The problem is in the following two lines:
compile 'com.google.api.grpc:googleapis-common-protos:0.0.3'
protobuf 'com.google.protobuf:protobuf-java:3.1.0'
The common-protos compile dependency is dependent on protobuf-java. This gives us duplicate Timestamp classes: one defined in our build/generated folder, and the other defined in the protobuf-java external library (which was included because it is a dependency of common-protos).
Previously we thought that using protobuf-lite as a compile dependency was wrong, because it did not contain a Timestamp type. We now understand that protobuf-lite does not contain every possible type -- instead, we get the types we need via code generation, which requires protobuf-java as a dependency.
So, we only need protobuf-lite as a compile dependency, and protobuf-java as a code-generation dependency. The protobuf compiler will only generate the types/classes we actually make use of, which is why I suppose the compile dependency is called "lite".
Thanks to @xfxyjwf for shedding light on this.
@ismail-khan pllease can I see your build.gradle? I have same problem.
@ismail-khan Could you share your gradle config? same problem here. :)

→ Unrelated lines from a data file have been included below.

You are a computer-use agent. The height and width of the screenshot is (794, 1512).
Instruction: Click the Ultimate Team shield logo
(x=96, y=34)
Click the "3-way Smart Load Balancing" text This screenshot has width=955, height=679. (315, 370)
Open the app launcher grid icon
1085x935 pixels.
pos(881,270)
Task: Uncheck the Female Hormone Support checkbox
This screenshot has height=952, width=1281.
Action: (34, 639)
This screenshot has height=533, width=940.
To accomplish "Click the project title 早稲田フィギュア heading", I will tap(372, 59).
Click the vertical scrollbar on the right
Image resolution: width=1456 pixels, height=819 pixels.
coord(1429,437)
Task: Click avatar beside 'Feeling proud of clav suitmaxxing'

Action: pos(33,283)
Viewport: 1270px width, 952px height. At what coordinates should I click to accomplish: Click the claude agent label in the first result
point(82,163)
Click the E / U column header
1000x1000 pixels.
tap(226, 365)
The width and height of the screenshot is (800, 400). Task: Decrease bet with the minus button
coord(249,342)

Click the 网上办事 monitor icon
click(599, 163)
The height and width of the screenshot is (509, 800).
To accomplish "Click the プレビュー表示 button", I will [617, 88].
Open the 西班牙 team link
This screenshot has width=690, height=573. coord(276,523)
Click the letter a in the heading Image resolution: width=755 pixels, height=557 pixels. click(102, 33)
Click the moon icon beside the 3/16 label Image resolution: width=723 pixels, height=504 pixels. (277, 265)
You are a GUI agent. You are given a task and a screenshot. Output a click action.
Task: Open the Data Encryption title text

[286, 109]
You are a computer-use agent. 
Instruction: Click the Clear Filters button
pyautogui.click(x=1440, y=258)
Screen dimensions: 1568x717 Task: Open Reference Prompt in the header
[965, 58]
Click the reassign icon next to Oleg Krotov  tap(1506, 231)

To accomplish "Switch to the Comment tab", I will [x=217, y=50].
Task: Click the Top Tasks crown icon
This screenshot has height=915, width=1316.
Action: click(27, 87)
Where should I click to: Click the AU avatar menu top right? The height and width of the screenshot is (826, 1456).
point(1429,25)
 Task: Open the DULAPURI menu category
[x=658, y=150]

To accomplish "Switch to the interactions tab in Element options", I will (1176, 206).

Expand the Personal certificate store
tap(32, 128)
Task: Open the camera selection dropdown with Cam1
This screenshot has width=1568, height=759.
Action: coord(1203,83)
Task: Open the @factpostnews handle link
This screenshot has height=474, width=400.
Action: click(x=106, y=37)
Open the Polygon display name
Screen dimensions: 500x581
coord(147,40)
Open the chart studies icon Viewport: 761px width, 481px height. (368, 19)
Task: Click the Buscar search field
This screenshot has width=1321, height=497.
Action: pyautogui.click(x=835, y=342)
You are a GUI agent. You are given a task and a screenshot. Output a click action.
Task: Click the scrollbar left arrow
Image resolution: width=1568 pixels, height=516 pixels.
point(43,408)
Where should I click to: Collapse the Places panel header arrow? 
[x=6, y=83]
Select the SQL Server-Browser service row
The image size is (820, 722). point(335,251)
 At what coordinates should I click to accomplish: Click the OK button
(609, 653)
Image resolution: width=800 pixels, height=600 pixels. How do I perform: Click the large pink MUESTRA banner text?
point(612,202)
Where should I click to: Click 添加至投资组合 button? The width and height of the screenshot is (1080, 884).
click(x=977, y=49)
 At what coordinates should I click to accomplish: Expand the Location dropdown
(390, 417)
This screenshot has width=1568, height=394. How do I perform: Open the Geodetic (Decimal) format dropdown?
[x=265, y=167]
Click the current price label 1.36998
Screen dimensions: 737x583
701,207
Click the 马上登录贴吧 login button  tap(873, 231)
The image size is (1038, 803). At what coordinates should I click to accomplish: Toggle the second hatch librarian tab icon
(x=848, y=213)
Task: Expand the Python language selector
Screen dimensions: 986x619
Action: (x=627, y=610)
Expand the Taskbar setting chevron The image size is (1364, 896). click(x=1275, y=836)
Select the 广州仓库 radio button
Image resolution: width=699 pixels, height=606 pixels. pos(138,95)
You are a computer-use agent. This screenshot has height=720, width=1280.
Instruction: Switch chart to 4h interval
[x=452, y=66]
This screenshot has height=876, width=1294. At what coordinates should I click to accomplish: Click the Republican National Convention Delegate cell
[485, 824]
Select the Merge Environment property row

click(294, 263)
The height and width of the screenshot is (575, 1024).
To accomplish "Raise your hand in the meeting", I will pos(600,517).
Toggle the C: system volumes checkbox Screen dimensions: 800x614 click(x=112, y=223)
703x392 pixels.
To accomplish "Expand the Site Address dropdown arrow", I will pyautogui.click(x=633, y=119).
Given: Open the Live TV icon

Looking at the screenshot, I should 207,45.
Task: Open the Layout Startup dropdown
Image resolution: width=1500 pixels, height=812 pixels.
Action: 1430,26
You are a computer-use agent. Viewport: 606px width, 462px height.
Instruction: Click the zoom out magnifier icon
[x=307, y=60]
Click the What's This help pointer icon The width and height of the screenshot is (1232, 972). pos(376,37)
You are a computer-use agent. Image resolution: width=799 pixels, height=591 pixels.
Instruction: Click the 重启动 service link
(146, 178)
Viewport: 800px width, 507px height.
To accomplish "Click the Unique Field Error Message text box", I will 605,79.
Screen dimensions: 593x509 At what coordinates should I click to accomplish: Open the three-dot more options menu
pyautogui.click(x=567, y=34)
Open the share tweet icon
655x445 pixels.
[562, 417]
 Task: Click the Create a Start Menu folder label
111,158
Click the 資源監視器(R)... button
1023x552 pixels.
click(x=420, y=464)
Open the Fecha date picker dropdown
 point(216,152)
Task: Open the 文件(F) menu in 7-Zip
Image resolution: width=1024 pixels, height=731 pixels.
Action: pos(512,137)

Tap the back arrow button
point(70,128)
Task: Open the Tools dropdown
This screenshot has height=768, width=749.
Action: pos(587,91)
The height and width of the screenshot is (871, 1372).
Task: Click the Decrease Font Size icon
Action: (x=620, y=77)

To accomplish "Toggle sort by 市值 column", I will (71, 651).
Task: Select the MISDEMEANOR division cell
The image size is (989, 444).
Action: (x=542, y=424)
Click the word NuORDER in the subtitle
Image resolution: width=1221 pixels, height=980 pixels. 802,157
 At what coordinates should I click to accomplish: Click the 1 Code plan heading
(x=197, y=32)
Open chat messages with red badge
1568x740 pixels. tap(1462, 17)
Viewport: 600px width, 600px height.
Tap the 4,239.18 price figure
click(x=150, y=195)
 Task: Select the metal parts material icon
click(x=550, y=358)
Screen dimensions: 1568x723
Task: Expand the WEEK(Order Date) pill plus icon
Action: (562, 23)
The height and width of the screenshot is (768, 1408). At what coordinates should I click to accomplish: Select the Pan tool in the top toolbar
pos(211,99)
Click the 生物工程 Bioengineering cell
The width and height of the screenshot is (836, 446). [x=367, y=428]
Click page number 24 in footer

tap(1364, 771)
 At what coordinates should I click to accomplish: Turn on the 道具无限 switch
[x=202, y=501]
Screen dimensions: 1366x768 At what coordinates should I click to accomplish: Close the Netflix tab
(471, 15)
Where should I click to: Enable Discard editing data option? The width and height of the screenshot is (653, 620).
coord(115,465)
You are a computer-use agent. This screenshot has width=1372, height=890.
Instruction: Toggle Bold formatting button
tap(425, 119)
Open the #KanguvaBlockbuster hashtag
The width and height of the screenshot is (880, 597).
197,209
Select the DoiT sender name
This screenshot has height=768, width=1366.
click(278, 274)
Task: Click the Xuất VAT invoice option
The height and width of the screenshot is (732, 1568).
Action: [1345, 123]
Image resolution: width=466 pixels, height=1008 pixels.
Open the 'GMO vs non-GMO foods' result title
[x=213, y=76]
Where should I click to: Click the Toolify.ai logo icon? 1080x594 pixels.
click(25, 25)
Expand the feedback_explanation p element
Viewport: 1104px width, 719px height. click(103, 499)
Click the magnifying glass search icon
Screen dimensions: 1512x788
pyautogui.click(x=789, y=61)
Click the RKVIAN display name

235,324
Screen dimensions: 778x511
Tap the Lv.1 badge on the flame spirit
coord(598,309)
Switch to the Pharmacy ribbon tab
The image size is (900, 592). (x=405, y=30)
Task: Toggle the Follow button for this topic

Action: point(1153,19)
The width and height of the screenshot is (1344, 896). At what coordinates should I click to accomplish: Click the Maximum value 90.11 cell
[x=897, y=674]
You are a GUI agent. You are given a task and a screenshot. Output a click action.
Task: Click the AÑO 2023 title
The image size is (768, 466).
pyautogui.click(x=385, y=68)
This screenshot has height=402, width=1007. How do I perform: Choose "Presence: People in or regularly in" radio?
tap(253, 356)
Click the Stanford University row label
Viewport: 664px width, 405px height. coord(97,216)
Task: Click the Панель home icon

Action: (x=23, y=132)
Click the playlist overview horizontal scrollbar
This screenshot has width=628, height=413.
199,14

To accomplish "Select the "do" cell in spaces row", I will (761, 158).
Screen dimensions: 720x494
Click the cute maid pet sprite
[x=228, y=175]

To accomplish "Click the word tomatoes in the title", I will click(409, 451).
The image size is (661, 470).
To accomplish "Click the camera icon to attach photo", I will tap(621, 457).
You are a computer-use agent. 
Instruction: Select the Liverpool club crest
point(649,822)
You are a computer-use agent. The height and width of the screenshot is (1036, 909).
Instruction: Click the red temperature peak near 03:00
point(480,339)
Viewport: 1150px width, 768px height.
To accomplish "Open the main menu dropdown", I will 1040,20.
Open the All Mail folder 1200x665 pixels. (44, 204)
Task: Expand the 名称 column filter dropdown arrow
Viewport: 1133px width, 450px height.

Im having the same problem here, how to deal with timestamp.proto if only using protobuf-lite?
app/build.gradle:
dependencies {
implementation 'com.google.protobuf:protobuf-lite:3.0.1'
}
/build.gradle:
buildscript {
repositories {
google()
jcenter()
}
dependencies {
classpath 'com.google.protobuf:protobuf-java:3.4.0'
}
It worked for me.
Most helpful comment
Problem solved -- our understanding of dependencies was limited.
The problem is in the following two lines:
The common-protos compile dependency is dependent on protobuf-java. This gives us duplicate Timestamp classes: one defined in our build/generated folder, and the other defined in the protobuf-java external library (which was included because it is a dependency of common-protos).
Previously we thought that using protobuf-lite as a compile dependency was wrong, because it did not contain a Timestamp type. We now understand that protobuf-lite does not contain every possible type -- instead, we get the types we need via code generation, which requires protobuf-java as a dependency.
So, we only need protobuf-lite as a compile dependency, and protobuf-java as a code-generation dependency. The protobuf compiler will only generate the types/classes we actually make use of, which is why I suppose the compile dependency is called "lite".
Thanks to @xfxyjwf for shedding light on this.